Каждый год, в определенное время родина призывает своих сыновей. Сказано это высокопарно, ловко скопировано с тех воззваний, что пишутся, когда в опасности оказываются родина или те, кто говорит от ее имени, когда становится необходимым для целей тайных или явных продемонстрировать, что все мы одна семья, все мы братья, не делая различий между Каином и Авелем. Родина призывает своих сыновей, зовет, зовет, и ты, который до сего дня ничего не стоил, не имел ни куска хлеба, чтобы утолить голод, ни лекарства, чтобы подлечиться, ни знаний, чтобы вырваться из невежества, ты, сын этой матери, которая тебя ждала с тех пор, как ты родился, видишь свое имя на двери жунты, читать ты не умеешь, но кто-то грамотный показывает тебе указательным пальцем на строку, по которой извивается черный червяк, теперь ты будешь знать, что червяк этот — ты и твое имя, написанное писарем призывного пункта, а офицер, который тебя не знает и нужен ты ему только для списка, поставил под твоим и свое имя, червяка еще более закрученного и неразборчивого, — ты так и не узнаешь, как зовут этого офицера. Теперь ты не можешь убежать, родина смотрит на тебя пристально, гипнотизирует тебя, не хватало только, чтобы ты опозорил память наших предков и первооткрывателей.

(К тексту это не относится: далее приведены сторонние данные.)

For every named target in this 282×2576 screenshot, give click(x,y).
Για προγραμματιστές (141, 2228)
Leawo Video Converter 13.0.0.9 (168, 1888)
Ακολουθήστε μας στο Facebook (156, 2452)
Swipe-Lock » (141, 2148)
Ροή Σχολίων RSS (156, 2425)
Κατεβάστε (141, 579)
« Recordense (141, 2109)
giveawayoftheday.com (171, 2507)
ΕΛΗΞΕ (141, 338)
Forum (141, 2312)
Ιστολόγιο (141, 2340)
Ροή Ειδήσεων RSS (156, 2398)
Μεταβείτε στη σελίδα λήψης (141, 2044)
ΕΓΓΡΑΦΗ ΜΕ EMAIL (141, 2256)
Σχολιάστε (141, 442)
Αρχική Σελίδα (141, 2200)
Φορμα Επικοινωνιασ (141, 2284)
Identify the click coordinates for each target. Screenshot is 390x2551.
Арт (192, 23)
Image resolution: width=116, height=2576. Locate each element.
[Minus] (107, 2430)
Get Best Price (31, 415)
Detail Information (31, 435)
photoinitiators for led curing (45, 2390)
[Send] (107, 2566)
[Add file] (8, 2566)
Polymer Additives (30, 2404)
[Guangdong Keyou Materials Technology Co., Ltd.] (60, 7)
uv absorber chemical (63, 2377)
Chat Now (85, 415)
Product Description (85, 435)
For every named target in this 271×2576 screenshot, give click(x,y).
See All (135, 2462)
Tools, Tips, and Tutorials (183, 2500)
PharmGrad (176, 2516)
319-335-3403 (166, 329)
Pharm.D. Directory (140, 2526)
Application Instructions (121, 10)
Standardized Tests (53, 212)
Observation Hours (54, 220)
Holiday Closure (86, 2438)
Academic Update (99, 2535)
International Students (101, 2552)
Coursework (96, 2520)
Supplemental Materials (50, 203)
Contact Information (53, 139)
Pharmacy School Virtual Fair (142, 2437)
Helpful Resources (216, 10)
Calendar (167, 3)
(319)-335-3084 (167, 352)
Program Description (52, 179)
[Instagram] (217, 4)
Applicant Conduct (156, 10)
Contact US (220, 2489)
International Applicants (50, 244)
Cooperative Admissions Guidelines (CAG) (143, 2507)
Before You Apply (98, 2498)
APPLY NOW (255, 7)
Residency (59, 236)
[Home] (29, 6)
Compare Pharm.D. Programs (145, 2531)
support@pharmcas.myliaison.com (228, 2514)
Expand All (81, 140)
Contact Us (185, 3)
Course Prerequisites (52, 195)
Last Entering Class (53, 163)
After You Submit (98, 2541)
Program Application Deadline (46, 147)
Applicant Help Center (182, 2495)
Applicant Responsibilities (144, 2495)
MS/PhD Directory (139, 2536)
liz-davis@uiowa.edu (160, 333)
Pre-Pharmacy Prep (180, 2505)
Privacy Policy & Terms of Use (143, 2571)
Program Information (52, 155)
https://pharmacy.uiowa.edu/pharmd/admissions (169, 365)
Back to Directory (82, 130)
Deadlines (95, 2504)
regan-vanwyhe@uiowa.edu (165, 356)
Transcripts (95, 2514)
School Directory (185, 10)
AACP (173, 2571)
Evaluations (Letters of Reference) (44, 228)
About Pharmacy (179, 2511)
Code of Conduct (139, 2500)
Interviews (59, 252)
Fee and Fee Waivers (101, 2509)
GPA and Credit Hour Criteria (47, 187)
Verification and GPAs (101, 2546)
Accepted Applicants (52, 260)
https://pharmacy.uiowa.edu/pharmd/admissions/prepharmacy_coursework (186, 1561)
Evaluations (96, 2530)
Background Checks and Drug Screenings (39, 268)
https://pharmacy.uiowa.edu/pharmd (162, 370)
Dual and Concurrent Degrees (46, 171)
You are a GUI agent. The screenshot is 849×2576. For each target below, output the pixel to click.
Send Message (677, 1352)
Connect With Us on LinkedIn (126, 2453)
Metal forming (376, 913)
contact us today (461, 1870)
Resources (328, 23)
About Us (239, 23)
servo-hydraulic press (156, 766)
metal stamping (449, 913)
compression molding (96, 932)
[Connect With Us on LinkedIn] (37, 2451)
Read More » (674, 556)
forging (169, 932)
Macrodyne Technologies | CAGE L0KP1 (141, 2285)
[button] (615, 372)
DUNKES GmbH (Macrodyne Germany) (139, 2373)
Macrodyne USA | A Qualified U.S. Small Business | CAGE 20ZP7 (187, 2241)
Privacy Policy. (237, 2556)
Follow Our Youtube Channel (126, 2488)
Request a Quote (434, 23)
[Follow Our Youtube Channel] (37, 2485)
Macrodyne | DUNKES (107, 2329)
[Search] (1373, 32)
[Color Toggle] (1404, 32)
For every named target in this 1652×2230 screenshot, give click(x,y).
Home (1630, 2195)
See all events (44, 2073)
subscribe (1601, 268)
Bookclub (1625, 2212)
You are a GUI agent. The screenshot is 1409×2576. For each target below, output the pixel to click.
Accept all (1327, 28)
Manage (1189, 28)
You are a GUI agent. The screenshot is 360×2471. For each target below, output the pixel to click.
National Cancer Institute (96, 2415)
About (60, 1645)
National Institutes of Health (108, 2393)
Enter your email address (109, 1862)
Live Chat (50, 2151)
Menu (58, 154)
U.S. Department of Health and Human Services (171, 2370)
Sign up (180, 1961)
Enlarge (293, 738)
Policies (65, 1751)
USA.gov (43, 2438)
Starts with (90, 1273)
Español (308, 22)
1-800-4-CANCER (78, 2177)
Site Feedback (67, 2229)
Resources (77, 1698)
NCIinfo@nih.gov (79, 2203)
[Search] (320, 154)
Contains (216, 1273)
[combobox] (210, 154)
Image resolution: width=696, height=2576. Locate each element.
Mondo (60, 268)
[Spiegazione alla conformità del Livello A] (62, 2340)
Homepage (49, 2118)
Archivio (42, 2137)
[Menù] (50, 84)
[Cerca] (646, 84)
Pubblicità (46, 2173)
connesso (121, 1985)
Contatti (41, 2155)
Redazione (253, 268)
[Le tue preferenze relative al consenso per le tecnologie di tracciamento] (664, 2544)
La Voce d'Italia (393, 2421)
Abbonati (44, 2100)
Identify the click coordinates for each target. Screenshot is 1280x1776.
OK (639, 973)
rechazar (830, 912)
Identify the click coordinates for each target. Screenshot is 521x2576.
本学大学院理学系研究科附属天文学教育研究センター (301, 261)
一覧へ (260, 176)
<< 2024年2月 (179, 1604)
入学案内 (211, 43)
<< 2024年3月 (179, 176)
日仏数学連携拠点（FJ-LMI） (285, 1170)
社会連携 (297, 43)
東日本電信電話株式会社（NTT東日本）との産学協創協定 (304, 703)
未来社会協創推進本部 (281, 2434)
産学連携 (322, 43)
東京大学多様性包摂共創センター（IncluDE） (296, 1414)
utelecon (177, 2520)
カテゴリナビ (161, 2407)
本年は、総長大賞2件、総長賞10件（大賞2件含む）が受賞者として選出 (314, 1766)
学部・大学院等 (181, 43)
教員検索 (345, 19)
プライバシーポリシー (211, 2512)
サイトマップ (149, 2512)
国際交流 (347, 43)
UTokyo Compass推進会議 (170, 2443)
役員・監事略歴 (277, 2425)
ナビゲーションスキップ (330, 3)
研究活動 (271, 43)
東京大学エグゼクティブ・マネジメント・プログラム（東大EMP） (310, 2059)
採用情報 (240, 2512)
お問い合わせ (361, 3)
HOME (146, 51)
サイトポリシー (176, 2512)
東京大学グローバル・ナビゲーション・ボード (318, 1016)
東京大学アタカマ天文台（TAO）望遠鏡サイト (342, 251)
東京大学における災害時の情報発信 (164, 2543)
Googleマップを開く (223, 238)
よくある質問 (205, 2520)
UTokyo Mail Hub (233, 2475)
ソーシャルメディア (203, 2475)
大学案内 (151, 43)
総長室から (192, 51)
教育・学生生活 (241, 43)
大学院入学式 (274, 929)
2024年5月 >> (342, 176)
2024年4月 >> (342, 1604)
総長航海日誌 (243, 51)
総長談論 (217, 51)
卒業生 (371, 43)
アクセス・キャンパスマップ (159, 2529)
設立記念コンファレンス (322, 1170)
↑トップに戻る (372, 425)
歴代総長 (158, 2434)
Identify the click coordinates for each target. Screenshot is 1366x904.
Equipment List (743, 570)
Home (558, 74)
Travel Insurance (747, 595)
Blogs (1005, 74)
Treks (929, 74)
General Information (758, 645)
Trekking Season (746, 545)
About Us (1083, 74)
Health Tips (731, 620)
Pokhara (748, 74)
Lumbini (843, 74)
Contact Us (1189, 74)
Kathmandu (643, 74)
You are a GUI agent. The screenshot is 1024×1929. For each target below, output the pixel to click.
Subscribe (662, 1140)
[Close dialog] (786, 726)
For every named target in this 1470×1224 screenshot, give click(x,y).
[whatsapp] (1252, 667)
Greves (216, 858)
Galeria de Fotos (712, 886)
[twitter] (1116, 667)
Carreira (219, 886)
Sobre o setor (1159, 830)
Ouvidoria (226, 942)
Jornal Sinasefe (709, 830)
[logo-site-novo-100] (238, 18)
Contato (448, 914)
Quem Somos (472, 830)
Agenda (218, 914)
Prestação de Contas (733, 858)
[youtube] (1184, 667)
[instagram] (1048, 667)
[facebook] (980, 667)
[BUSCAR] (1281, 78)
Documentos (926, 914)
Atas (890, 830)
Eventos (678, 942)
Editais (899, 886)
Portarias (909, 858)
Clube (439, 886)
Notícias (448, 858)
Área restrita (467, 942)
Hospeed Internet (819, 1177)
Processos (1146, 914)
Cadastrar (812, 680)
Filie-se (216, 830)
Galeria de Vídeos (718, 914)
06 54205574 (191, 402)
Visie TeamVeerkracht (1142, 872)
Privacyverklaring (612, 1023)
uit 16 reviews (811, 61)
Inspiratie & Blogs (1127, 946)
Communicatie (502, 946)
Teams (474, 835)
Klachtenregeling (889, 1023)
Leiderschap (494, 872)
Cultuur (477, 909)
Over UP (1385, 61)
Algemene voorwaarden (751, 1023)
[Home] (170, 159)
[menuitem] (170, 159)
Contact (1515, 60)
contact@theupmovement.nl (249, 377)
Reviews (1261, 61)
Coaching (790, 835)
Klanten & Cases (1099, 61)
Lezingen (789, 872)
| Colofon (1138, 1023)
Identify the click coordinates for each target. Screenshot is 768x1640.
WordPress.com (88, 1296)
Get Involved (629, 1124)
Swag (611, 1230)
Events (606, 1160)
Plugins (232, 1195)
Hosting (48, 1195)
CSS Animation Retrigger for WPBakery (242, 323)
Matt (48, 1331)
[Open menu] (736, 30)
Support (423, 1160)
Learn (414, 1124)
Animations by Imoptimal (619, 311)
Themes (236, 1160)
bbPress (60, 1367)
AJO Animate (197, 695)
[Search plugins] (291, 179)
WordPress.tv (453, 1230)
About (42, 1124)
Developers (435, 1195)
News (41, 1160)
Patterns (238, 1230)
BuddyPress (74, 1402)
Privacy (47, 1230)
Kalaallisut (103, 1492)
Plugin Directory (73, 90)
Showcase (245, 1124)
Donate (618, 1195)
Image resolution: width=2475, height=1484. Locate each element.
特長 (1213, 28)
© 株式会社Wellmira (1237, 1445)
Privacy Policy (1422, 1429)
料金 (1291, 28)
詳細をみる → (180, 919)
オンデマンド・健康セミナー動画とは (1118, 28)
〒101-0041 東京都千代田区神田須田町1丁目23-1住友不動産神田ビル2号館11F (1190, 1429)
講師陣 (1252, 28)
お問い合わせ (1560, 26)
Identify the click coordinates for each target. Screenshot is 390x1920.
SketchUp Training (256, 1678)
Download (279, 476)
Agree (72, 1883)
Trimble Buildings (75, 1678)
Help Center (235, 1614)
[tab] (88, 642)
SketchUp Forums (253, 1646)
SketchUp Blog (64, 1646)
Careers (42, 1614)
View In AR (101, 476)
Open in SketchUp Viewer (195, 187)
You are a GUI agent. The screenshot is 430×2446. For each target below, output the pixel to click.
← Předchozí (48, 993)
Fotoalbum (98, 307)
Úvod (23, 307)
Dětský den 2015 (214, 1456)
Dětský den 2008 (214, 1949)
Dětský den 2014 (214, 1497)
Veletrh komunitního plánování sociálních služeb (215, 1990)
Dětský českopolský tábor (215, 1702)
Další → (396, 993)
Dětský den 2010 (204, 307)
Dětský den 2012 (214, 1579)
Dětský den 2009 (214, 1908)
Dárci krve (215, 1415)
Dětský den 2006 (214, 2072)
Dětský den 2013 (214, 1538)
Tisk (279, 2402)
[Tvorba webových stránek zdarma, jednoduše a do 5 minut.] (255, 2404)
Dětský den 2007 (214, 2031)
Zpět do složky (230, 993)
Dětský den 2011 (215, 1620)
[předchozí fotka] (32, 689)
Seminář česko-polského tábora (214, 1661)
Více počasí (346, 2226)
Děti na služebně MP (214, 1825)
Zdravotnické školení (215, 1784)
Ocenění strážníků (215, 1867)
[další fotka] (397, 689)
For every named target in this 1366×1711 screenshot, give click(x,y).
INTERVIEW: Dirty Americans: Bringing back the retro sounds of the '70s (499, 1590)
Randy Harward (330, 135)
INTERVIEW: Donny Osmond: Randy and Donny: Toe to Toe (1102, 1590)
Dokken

Тебя зовут Антонио Мау-Темпо, и я жду тебя с тех пор, как ты родился, сын мой, ты должен знать, что я мать любящая, и, если все эти годы я не обращала на тебя особого внимания, ты простишь меня, потому что вас много и смотреть за всеми я не могу, я была занята воспитанием офицеров, без них же нельзя: они должны командовать тобой, а ты должен научиться маршировать на два счета: левой-правой, направо, налево, стой, и с оружием обращаться — поосторожнее с казенной частью, ты, деревенщина, да гляди, куда пальцы суешь, о, мне сказали, что ты не умеешь читать, я поражена, значит, я не устроила начальных школ в стратегических пунктах, лицей-то при твоей жизни тебе ни к чему, так ты говоришь, что не умеешь ни читать, ни писать, ни пересказывать, работу ты мне задаешь, Антонио Мау-Темпо, ладно, в казарме подучишься, не нужны мне под моими знаменами неграмотные сыновья, а если ты потом перезабудешь все, чему я велю тебя выучить, то не моя вина, а просто ты осел, чурбан и деревенщина, по правде сказать, полно у меня в войсках таких болванов, слава богу, хоть ненадолго, кончишь службу и вернешься к своей работе, а захочешь другую, такую же тяжелую, это я тебе устрою.